読解用抜粋:
::::::::

下山御消息 第十段第一(主師親の三徳をそなえた大聖人)
建治3年(ʼ77)6月 56歳 下山光基
自讃には似たれども、本文に任せて申す。余は、日本国の人々には上は天子より下は万民にいたるまで三つの故あり。一には父母なり、二には師匠なり、三には主君の御使いなり。経に云わく「即ち如来の使いなり」。また云わく「眼目なり」。また云わく「日月なり」。章安大師云わく「彼がために悪を除くは、則ちこれ彼が親なり」等云々。しかるに、謗法・一闡提の国敵の法師原が讒言を用いて、その義を弁えず、左右なく国の大事たる政道を曲げらるるは、わざとわざわいをまねかるるか。はかなし、はかなし。しかるに、事しずまりぬれば、科なきことは恥ずかしきかの故に、ほどなく召し返されしかども、故最明寺入道殿もまた早くかくれさせ給いぬ。
現代語訳
自讃するようではあるけれども、経文に従って述べるならば、私には、上は天子より下は万民に至る日本国の一切の人々に対して三つの故があります。一つには父母です。二つには師匠です。三つには主君の御使です。法華経法師品第十には「即ち如来の使いなり」とあり、見宝搭品第十一には「眼目なり」とあり、如来神力品第二十一には「日月なり」とあります。また章安大師の涅槃経疏には「彼の為に悪を除くのは、すなわち彼の親である」等と述べられています。
そうであるのに北条氏が正法に背く一闡提の国敵である法師らの讒言を信用して、その内容を吟味せずに、何の詮議もなく大事な政道を曲げられたのは、わざと災いを招こうとされたのか、全くはかないことです、はかないことです。しかし、事態が鎮まってみると、無実の罪で罰したことが恥ずかしかったためか、間もなく赦免となり、鎌倉へ戻されたのですが、最明寺の入道殿もそれから間もなく他界されてしまったのです。
講義
ここは、日蓮大聖人が主師親の三徳を具備された末法の御本仏であることを示唆された重要な個所です。三徳のうち主徳については「主君の御使いなり」と仰せられていますが、もとよりこれは当時の社会状況を考慮されての御謙遜の言葉です。このことは他の御書に照らして明らかです。例えば「一谷入道御書」では「日蓮は日本国の人人の父母ぞかし・主君ぞかし・明師ぞかし」(御書全集1330頁9行目)と明確に「主君」であると述べられています。

::::::::

元データ:
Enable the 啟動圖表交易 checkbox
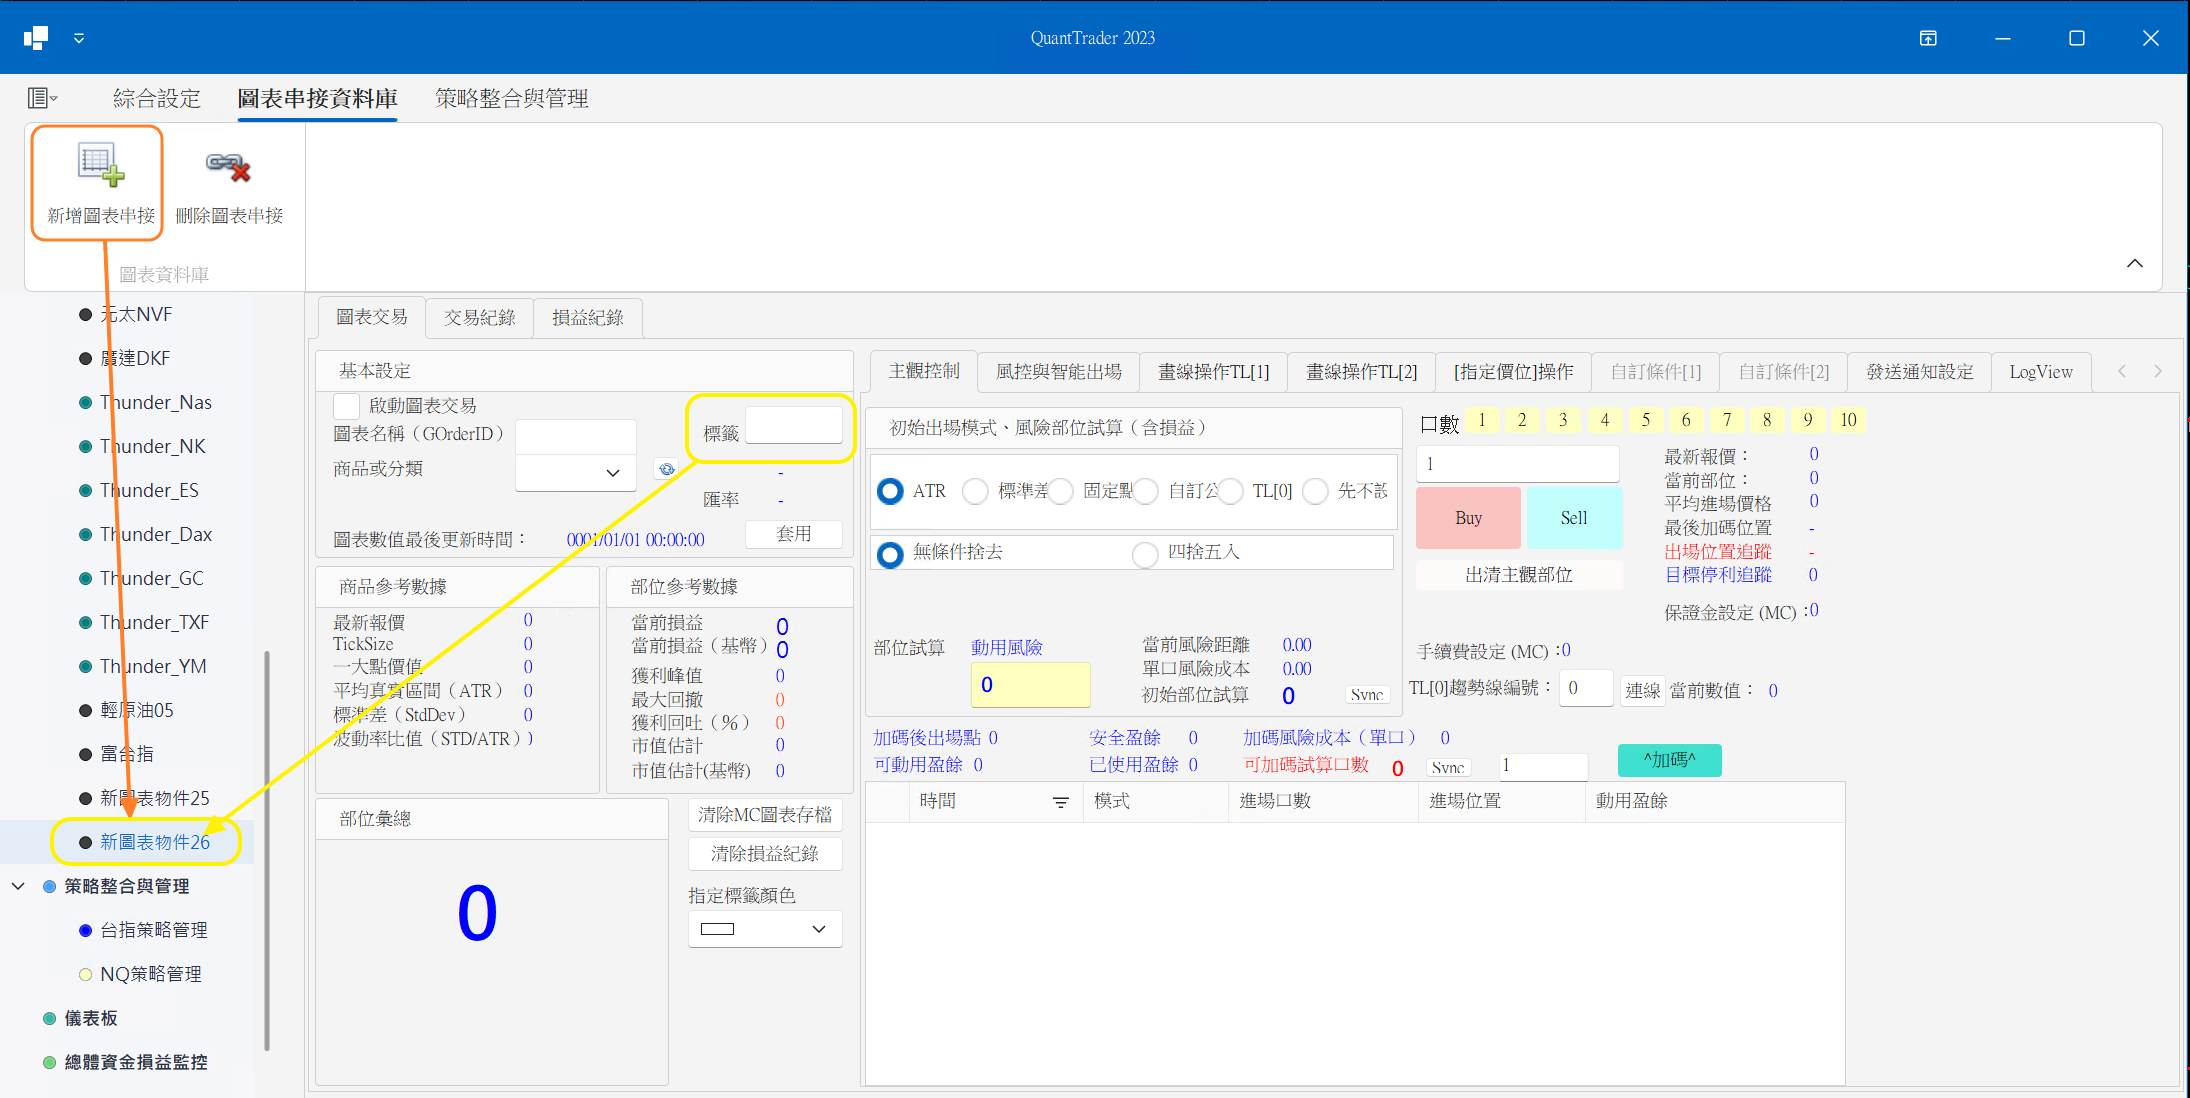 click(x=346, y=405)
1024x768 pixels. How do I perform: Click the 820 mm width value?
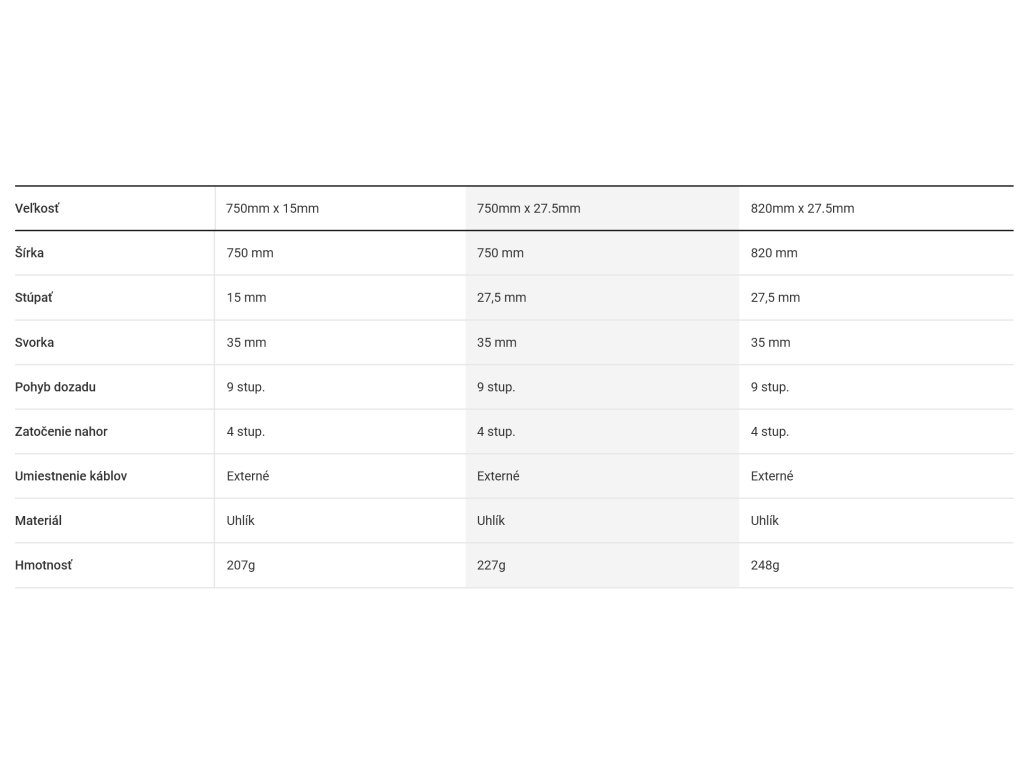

::::::::

課題一覧:
• a. 下山御消息の抜粋の本文で、「余」が日本国の人々に対して持つとされる三つの故をすべて挙げてください。
• b. 下山御消息の抜粋の講義を、最後の文の次から書き継いでください。

各課題の解答:
• a. 父母、師匠、主君の御使い

• b.
さて、本抄では、御自身が主師親の三徳を具備されていることを示されるにあたって、幾つかの経釈を引かれています。
初めの「即如来の使なり」とは、法華経法師品第十に「若し是の善男子・善女人、我が滅度の後、能く竊かに一人の為にも、法華経の、乃至一句を説かん。当に知るべし。是の人は即ち如来の使なり。如来の所遣として如来の事を行ずるなり」とある中の一節です。
「四条金吾殿御返事」では、次のように仰せです。
「末代の法華経の聖人をば何を用つてかしるべき、経に云く『能説此経・能持此経の人・則如来の使なり』八巻・一巻・一品・一偈の人乃至題目を唱うる人・如来の使なり、始中終すてずして大難を・とをす人・如来の使なり。日蓮が心は全く如来の使にはあらず凡夫なる故なり、但し三類の大怨敵にあだまれて二度の流難に値へば如来の御使に似たり」(1181頁17行目)と。
このように、大聖人は、御自身が法華経勧持品第十三に予言された三類の強敵による迫害、二度にわたる流罪という大難を受けられたことをもって法師品の「即如来の使」にあたるとされています。そして、法華経譬喩品第三に「今此の三界は、皆是れ我が有なり」とあるように、この娑婆世界は釈尊の領有するところであり、釈尊は娑婆世界の一切衆生に対して「主」にあたります。この釈迦如来の使いということから「主君の御使なり」と仰せられているのです。
次の「眼目なり」とは、法華経 見宝搭品第十一に「仏の滅度の後に、能く其の義を解せんは、是れ諸の天人、世間の眼なり」とある文の意を取って述べられたものと拝されます。
「諌暁八幡抄」では、この文の意味について、次のように仰せです。
「日蓮が法華経の肝心たる題目を日本国に弘通し候は諸天・世間の眼にあらずや、眼には五あり所謂・肉眼・天眼・慧眼・法眼・仏眼なり、此の五眼は法華経より出生せさせ給う故に普賢経に云く「此の方等経は是れ諸仏の眼なり諸仏是れに因て五眼を具する事を得給う」等云云、此の方等経と申すは法華経を申すなり、又此の経に云く「人天の福田・応供の中の最なり」等云云、此等の経文のごとくば妙法蓮華経は人天の眼・二乗・菩薩の眼・諸仏の御眼なり」(御書全集582頁3行目)と。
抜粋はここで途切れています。